The weather in Nice is not very nice. A warmth is in the air but the sky, so often an azure blue, is a slate grey of dirty clouds. But Jack Vettriano doesn’t mind.

The city on the French Riviera has been home for almost 20 years and he’s used to the occasional squall. He still keeps his flat in London, and another in his native Kirkcaldy, across the Firth of Forth from Edinburgh, but his grand suite of rooms, in a Belle Époque apartment block just behind the Hotel Negresco on the Promenade des Anglais, is home for most of the year.
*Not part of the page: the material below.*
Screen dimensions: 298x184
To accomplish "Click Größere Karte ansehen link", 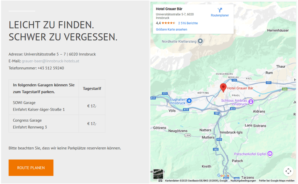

“I just love the South of France,” says Scotland’s most famous artist. “I go as far west as Cannes, as far east as Ventimiglia, which is over the border in Italy. I just love it and what I enjoy almost as much as anything is the anonymity. I’ve been recognized three times. In Edinburgh it was difficult to get through a day. I don’t get off on fame.” As W Somerset Maugham wrote, the Cote d’Azur is a “sunny place for shady people”.

The Apprentice, by Vettriano.

Now Vettriano, 70, is coming home and stepping back into the spotlight for the launch of an exhibition in his home town. “Jack Vettriano: The Early Years,” at the Kirkcaldy Galleries, contains more than 50 works including many of those from his most fertile period when he lived in Edinburgh from 1990 until moving to London in 1998, such as The Singing Butler and Mad Dogs.
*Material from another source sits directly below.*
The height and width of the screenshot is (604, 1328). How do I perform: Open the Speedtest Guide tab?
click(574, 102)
The exhibition will also include previously unseen early works, including copies of the grand masters. The decision to include clumsy early efforts is one of which he is quite proud. “It’s really important that people see that,” he says. “It gives them hope. They can look at my later work and be, perhaps, intimidated by it, if they paint, but if you look at the early work you can see clearly that I struggled.”

There is a refreshing honesty about Vettriano, a former miner who was given his first set of oils by a girlfriend at the age of 22 and taught himself to paint. Celebrity collectors of his work include Madonna and Jack Nicholson and in 2004 The Singing Butler sold at auction for $912,600 — a world record for a Scottish painting.

“I just love the South of France … and what I enjoy almost as much as anything is the anonymity.... In Edinburgh it was difficult to get through a day. I don’t get off on fame.”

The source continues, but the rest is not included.